Come full circle in this case by returning to the origin of the crisis . Banks have been at the heart of the financial turmoil. In autumn 2008, it was a close call for the world falls into a panic and a widespread systemic crisis. The banks then had to implement emergency measures in many countries and coordinating role of central banks to avert disaster.
We’re back in this section on the causes of this crisis, which hit unevenly institutions and banking systems in different countries, highlighting two “good students” Canada and France .
The state and the central bank intervened to save the banks: return on the arrangements put in place (recapitalization, guarantees, loans) and counterparties requested.

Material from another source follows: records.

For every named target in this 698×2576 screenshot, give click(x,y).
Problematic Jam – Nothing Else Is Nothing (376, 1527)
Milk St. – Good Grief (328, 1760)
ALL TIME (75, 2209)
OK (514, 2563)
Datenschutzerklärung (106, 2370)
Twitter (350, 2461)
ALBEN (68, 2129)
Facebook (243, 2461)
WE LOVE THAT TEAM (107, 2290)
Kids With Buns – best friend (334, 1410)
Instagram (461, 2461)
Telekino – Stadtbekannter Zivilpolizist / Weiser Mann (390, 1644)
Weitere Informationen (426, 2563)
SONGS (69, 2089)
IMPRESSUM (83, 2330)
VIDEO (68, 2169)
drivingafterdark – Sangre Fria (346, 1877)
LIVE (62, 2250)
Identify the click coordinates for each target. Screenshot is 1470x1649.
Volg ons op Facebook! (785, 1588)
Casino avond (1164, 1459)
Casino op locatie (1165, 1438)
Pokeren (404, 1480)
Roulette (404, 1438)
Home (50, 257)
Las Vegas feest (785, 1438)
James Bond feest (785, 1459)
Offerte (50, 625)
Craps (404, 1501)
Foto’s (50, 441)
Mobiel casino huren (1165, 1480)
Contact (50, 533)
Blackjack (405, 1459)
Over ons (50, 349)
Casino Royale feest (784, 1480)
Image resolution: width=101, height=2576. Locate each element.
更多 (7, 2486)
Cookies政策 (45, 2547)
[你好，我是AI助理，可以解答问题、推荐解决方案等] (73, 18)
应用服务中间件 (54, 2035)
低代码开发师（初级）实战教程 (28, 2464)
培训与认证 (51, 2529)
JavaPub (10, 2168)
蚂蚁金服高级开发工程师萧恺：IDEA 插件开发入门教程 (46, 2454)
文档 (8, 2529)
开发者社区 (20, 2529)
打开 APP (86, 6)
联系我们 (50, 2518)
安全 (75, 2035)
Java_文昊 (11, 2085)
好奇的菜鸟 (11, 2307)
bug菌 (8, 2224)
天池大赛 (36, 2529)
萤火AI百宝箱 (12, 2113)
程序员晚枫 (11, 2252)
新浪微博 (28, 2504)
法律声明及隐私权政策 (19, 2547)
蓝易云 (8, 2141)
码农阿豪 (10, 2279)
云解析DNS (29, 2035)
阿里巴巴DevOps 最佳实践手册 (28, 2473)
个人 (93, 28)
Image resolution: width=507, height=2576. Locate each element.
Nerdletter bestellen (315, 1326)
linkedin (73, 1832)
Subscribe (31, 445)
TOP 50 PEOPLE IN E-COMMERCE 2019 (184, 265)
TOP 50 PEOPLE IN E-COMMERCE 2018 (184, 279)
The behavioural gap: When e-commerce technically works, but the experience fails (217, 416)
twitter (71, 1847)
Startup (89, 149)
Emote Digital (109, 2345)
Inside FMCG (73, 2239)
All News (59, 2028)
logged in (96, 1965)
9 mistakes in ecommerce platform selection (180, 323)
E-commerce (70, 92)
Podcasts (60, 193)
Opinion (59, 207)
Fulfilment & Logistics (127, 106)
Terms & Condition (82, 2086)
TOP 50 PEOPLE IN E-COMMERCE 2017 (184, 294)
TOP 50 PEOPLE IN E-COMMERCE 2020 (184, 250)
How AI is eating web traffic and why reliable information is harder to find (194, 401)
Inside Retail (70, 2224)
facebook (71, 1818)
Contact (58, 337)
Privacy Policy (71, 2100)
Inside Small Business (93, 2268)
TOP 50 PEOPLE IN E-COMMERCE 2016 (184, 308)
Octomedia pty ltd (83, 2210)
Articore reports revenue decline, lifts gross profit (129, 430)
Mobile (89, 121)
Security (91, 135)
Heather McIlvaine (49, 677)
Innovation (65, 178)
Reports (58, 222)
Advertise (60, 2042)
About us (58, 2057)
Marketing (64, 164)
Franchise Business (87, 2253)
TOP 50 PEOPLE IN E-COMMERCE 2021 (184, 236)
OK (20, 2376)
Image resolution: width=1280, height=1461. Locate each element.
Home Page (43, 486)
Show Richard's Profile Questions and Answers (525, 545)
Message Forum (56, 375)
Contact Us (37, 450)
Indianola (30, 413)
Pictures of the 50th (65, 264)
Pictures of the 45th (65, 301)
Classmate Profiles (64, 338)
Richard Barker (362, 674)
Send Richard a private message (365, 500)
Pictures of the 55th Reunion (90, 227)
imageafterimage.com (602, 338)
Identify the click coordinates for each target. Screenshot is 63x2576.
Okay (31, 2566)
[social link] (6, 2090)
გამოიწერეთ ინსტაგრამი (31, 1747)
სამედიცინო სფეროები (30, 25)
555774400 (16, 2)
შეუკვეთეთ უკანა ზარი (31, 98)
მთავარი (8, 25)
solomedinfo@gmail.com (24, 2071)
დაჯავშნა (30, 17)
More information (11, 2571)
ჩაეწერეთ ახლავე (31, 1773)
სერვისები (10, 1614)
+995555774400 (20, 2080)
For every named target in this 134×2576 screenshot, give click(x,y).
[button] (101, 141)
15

Finally, keep in mind the prospective dimension, we will ask the question of the future of banking . What conclusions can be drawn from the crisis that we are not yet out? The bank (and more generally financial) will change? What banking model adopted? Are there good and bad credit? Securitization is it still relevant?
The causes of the crisis
The banks were are at the heart of the turmoil of the crisis. In autumn 2008, he was a close call for the world falls into a panic and a widespread banking crisis. He then had to implement emergency measures in many countries and coordinating role of central banks to avert disaster. It is therefore not surprising that often attributed to the lead banks in the causes of the crisis. However, things are more complex.
Some responsibility
While banks are undoubtedly responsible in causing the crisis and that responsibility is more general than the errors made by a particular institution. But the differences in bank behavior are considerable from one country to another, particularly between the United States, the United Kingdom on one side, and the countries of the euro area on the other. And banks are not solely responsible, far from it. They have been a component of policy to support growth through credit developed from the 1990s.
We can criticize the actions of banks on three main points:
- Banks have poorly analyzed, poorly priced risk and the creditworthiness of borrowers. In Anglo-Saxon financial institutions, which were not always of the status of banks have lent on the basis of the value of goods bought on credit, unlike the French practice, which is to study mainly incomes of candidates for accession. All is well when the housing market is trending up. But down, the system collapses.
- The banks have financed the activities overly risky for their own account or for some of their customers and some institutions have ventured on trades and investments they can not control.
- The strong growth in lending by banks, including Anglo-Saxon, was possible only by increasing their own debt that has weakened and the release of their balance sheet part of the funds distributed by a securitization mass, in which banks, ratings agencies and investors were less fussy about risk analysis.